„Kontoschnüffelei“: Schufa will Kontoauszüge auswerten – massive Kritik von Verbraucherschützern


Verbraucher können Finanz-Anbietern Einblick in ihr Bank-Konto gewähren. Die Schufa will dies nun nutzen, um die Zahlungsfähigkeit von Verbrauchern zu bewerten.

Frankfurter Rundschau

Schufa: Die Auskunftei möchte mit einem neuen Score Einblicke in Kontoauszüge von Verbraucher:innen bekommen. Auch o2 ist dabei (Symbolbild). ©Jens Kalaene/dpa

Die Schufa will Verbrauchern künftig anbieten, ihre Zahlungsfähigkeit anhand ihrer Kontoumsätze bewerten zu lassen. Mit dieser Ankündigung sorgte die Auskunftei für Kritik bei Verbraucherschützern und Politikern.

Derzeit laufen Tests, ob die Menschen der Schufa Einblick in die Daten sowie eine Speicherung von zwölf Monaten gewähren. Schufa-Vorstandsmitglied Ole Schröder erklärte gegenüber der Deutschen Presse-Agentur: „Dabei fließen aktuell noch keine Daten.“ Der Test soll drei Monate dauern und wird gemeinsam mit dem Mobilfunkkonzern Telefónica/O2 durchgeführt. Bekommen potenzielle Neukunden wegen ihrer gering bewerteten Zahlungsfähigkeit keinen Mobilfunkvertrag*, so können sie der Schufa Einblick in ihre Kontodaten gewähren. Zuvor hatten NDR, WDR und Süddeutscher Zeitung berichtet.
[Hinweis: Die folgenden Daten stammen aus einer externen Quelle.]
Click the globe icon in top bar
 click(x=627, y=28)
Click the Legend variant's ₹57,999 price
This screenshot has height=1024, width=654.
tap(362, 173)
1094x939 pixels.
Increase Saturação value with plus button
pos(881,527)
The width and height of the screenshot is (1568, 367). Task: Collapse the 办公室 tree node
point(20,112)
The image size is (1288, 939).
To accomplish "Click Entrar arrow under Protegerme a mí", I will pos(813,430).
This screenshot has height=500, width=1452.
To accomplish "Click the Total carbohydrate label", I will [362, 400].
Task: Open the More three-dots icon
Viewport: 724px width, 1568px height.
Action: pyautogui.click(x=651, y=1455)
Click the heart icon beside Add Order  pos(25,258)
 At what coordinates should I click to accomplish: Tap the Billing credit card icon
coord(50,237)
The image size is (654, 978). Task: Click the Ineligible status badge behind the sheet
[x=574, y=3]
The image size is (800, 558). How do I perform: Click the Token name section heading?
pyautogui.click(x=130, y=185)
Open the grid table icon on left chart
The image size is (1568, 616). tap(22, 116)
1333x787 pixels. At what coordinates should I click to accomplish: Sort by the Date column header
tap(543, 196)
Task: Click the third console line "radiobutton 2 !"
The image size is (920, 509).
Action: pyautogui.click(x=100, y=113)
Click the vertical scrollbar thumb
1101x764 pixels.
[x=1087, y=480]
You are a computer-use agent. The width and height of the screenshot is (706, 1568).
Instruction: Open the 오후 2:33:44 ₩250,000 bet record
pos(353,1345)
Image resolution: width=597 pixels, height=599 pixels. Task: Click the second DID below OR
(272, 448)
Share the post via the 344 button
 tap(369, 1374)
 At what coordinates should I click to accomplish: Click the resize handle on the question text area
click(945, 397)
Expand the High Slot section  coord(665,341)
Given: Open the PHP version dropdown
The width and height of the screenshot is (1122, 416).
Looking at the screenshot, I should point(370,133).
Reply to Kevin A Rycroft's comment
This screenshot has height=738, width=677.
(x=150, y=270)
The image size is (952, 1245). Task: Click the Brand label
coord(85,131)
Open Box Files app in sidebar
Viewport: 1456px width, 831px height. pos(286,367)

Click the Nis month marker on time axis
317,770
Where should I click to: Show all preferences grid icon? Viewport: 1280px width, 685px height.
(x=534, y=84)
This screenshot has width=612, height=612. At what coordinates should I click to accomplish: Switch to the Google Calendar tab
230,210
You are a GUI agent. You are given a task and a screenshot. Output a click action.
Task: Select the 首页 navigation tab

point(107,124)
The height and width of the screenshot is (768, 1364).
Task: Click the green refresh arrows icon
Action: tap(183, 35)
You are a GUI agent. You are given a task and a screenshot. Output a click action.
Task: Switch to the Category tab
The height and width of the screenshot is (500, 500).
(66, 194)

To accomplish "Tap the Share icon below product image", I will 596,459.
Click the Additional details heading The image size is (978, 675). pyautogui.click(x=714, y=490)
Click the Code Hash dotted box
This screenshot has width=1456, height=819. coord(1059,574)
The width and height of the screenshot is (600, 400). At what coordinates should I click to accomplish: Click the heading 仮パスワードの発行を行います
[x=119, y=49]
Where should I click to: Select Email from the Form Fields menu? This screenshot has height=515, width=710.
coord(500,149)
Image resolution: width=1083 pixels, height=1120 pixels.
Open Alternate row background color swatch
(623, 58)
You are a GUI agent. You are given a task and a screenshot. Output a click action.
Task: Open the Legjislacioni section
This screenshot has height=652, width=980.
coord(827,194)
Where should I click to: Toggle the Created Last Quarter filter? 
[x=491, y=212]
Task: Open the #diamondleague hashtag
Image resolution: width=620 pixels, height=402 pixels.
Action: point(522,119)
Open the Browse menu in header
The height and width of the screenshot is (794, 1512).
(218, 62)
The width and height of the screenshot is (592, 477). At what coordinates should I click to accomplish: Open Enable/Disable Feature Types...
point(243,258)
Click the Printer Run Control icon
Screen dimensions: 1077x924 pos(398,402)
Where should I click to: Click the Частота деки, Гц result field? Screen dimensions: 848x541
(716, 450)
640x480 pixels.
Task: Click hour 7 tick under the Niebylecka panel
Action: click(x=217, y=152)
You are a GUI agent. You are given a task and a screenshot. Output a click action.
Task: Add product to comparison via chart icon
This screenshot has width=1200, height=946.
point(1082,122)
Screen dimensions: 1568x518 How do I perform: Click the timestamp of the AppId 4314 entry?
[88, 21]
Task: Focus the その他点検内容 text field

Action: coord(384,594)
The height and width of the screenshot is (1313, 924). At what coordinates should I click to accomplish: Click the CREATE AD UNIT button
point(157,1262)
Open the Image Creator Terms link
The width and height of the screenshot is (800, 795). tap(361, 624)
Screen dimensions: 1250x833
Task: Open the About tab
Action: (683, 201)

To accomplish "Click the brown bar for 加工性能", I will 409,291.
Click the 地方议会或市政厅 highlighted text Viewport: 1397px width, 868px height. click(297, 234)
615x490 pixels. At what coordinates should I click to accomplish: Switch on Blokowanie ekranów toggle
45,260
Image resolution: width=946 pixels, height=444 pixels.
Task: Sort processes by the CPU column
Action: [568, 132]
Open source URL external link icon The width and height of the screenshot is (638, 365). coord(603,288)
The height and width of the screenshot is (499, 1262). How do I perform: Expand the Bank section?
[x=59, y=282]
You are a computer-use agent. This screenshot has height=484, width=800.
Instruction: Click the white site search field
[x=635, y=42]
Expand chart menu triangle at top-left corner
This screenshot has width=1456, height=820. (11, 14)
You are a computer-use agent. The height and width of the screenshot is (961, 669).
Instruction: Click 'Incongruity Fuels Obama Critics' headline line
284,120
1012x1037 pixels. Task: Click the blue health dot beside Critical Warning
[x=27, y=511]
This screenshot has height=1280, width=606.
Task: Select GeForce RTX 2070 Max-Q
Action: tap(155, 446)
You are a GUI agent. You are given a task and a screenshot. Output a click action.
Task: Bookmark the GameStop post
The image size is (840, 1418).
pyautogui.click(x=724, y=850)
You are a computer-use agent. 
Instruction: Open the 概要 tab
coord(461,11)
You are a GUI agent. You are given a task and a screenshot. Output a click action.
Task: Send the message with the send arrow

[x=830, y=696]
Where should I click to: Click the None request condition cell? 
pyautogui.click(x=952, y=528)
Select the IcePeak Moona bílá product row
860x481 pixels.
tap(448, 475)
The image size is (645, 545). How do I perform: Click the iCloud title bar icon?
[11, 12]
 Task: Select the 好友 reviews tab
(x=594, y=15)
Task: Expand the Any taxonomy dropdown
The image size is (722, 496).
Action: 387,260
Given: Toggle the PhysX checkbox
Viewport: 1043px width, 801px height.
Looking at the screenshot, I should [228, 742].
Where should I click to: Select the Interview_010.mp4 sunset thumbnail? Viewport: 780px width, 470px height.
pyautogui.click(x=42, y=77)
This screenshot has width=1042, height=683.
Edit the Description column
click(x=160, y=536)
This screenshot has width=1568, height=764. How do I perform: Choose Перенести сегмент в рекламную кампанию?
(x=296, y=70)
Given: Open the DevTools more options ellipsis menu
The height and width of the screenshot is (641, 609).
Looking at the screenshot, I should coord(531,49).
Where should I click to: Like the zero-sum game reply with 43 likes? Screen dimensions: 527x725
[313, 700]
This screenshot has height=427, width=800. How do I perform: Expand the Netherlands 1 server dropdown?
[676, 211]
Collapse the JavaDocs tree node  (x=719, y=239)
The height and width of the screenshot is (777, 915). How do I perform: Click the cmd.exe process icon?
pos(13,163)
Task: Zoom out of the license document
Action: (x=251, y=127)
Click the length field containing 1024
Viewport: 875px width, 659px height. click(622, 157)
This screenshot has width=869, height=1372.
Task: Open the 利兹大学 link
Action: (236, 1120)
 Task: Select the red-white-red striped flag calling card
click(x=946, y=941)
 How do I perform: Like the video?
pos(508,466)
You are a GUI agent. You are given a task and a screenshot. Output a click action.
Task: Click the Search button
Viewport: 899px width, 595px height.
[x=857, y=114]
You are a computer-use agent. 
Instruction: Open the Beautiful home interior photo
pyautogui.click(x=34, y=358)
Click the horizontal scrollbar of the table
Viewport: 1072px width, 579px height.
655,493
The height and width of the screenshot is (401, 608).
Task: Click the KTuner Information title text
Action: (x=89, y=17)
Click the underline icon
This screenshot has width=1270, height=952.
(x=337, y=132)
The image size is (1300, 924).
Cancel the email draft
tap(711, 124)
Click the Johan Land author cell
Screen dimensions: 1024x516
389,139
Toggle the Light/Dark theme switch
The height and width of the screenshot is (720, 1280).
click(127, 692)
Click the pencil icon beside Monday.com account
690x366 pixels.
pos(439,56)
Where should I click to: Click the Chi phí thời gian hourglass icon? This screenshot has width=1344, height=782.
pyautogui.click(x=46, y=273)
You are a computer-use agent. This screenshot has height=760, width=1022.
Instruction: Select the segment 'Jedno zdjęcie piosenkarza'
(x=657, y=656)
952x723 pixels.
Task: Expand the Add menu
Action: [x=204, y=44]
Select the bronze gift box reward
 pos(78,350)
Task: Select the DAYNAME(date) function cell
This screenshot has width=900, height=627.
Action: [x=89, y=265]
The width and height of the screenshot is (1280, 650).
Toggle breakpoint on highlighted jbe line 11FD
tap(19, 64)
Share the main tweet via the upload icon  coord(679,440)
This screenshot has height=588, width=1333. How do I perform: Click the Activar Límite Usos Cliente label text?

Schufa plant Kontoauswertung: Verbraucherzentrale würde rechtlich vorgehen

Klaus Müller, Vorstand des Verbraucherzentrale Bundesverbands warf der Schufa„Kontoschnüffelei“ vor. „Eine solch tiefe Datenauswertung der Kontobewegungen für Scoringzwecke erlaubt Rückschlüsse auf Persönlichkeit, wirtschaftlichen Status und selbst politische Orientierungen der Kunden und führt damit letztlich zum vollkommen durchleuchteten Verbraucher.“ Für den Fall, dass das Angebot tatsächlich umgesetzt wird, prüfe man bereits rechtliche Schritte.